Luca Incurvati’s Conceptions of Set, 11

We are continuing to discuss Luca’s Chapter 5. The naive comprehension principle — for every property F, there is a set which is its extension — seems intuitively appealing but leads to paradox. So how about modifying the principle along the following lines: for every good property F, there is a set which is its extension (a set of Fs)? Such a principle might inherit something of the intuitive appeal of the unmodified naive principle, but (with a suitable choice of what counts for goodness) avoid contradiction. So what could make for goodness, here?
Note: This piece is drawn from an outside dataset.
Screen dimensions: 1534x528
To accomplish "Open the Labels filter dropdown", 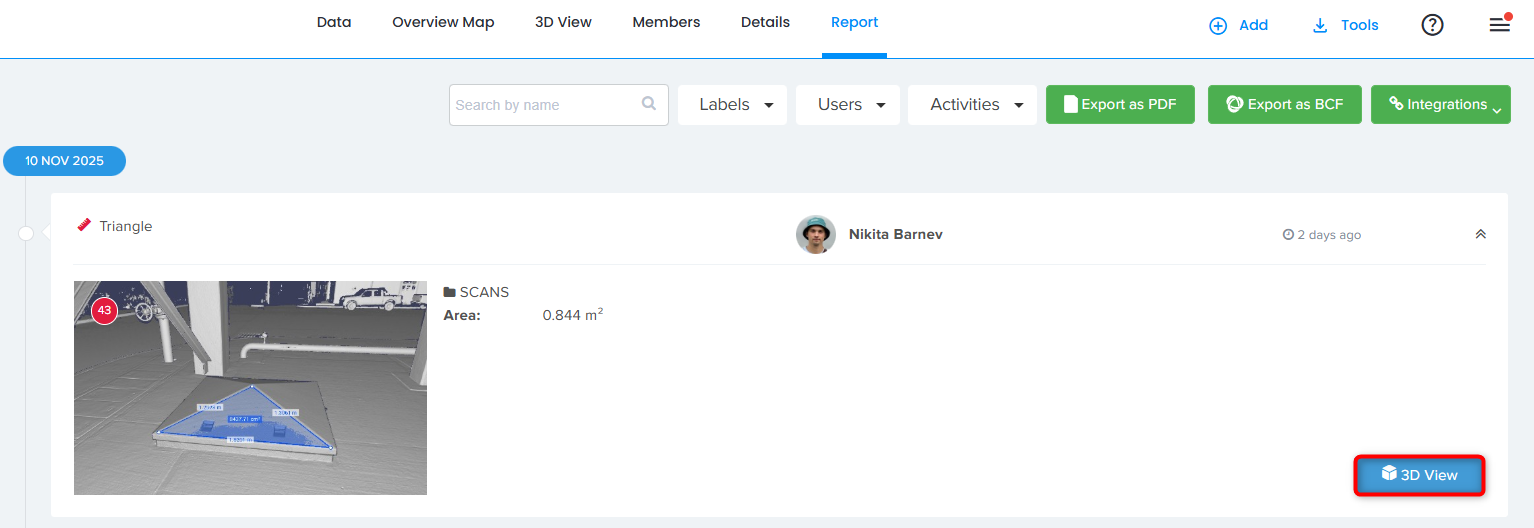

One suggestion that goes back to Cantor, Russell, and von Neumann, is that a property F is good if not too many things fall under it — in other words, we should modify naive comprehension by imposing what Russell called a ‘limitation of size’. How should the story then go?


In §5.2 and §5.3 Luca carefully explores the roots of the Cantorian idea that F is a good property if there are fewer Fs than ordinals. In §5.4. we then meet a proposal inspired by remarks of von Neumann’s: F is good if there are fewer Fs than sets. Luca then goes on to discuss one familiar way of implementing the von Neumann approach, famously explored by Boolos. We add to second order logic a Frege-like abstraction principle that says (roughly) that, when F and G are good, if everything which is an F is a G and vice versa, then the set of Fs is the set of Gs.


Logic Matters.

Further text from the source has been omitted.